Our View: Meeting the affordable housing goals set by ABAG has
become a charade. What’s needed are concrete examples of what’s
working where, and how
The Association of Bay Area Governments and affordable housing advocates are right on: There’s not enough housing for very low-income residents in Gilroy. But it’s not just a problem that Gilroy faces, as ABAG itself admits on its Web site: “Recent estimates indicate that only 12 percent of Bay Area households can afford a median-priced home in the region.”

So it is clear that Gilroy is not alone in finding it difficult to attract developers to build housing that people who make less than 50 percent of the area’s median income can afford. As reporter Serdar Tumgoren’s recent story pointed out, “In Santa Clara County, that classification applies to individuals who earn yearly wages of up to $37,150, or four-person families earning up to $53,050, according to state income tables.”

Housing advocates will tell you that it is very difficult to make these projects pencil out, given the low rental rates that very low-income households can afford to pay.

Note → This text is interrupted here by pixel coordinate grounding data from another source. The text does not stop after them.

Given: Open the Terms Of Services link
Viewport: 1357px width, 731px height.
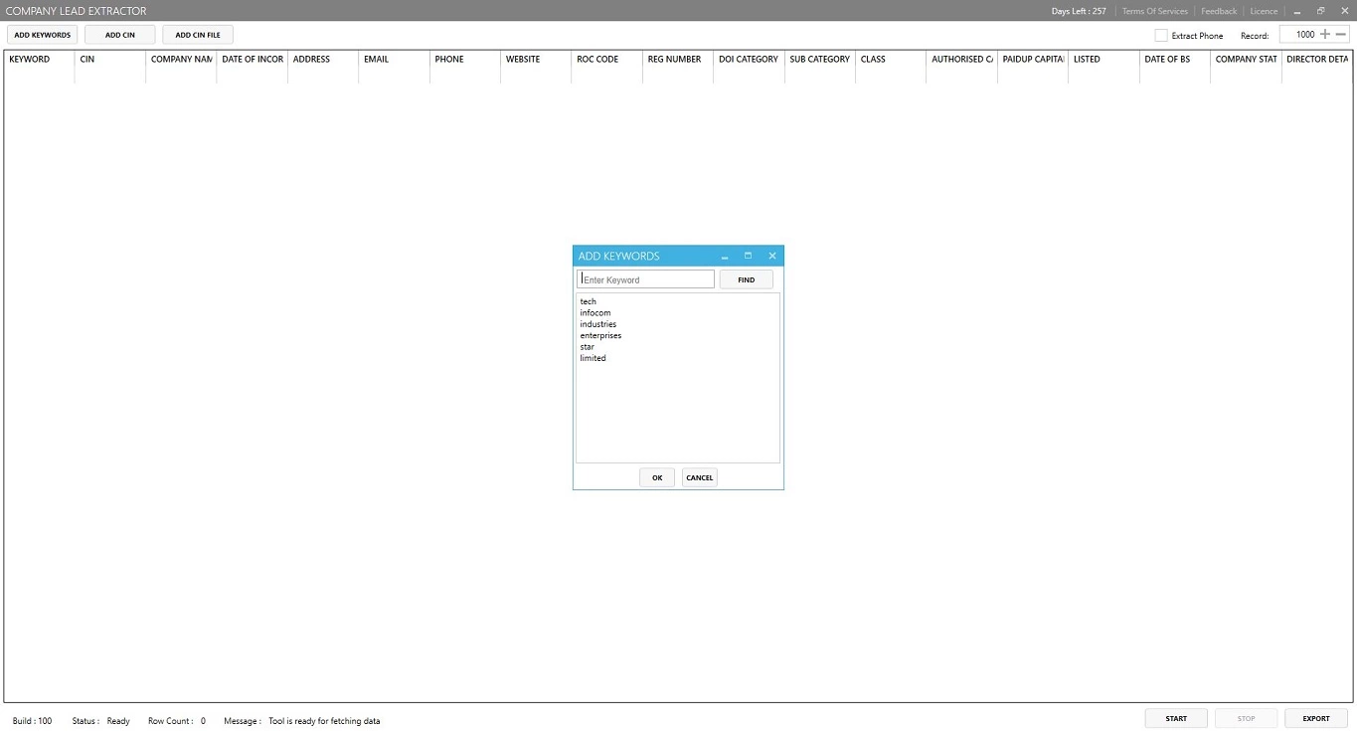Looking at the screenshot, I should tap(1154, 11).
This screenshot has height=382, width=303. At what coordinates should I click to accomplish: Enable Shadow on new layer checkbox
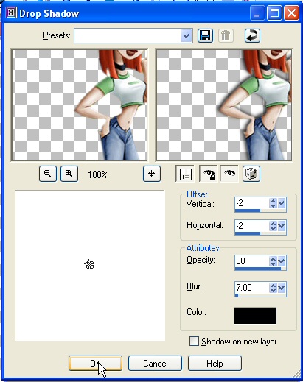tap(194, 342)
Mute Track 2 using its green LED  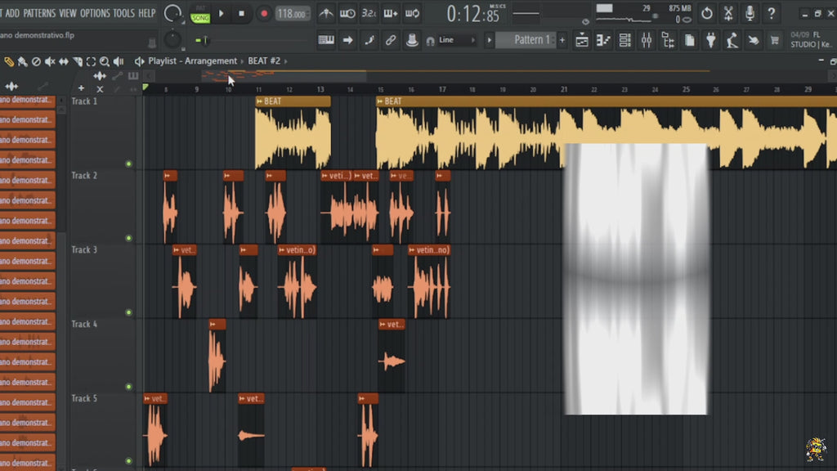click(128, 239)
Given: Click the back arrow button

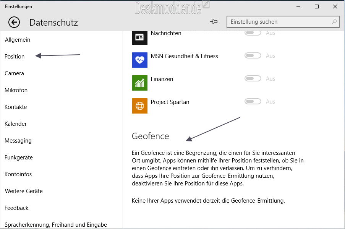Looking at the screenshot, I should click(x=14, y=22).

That means that ABAG, instead of just setting housing element numbers and griping when Gilroy – like most of the 101 cities in the nine-county San Francisco Bay Area – doesn’t meet them, has a larger role to play.

Can ABAG, or the non-profit group Public Advocates, which sued Gilroy a few years ago over its affordable housing numbers, point to any city in the Bay Area that meets its goals for very low-income housing? If so, how did that city meet its goal? Would those solutions apply to Gilroy, a largely rural community in the largely urban Bay Area?

If not, then it’s up to ABAG, and groups like Public Advocates, to lobby state and federal representatives to provide the missing funding that would make it possible for developers to build housing for very low-income households.

Complaining, like ABAG does, is not helpful. Suing, like Public Advocates did (and lost, we note), is counter productive. We’re all aware of the housing crisis. What we need are solutions, not finger pointing and raw numbers that point out the problem. How about some creative solutions from ABAG presented to cities in a cooperative way?

If ABAG would switch gears, Bay Area cities might be able to make some progress in this difficult arena.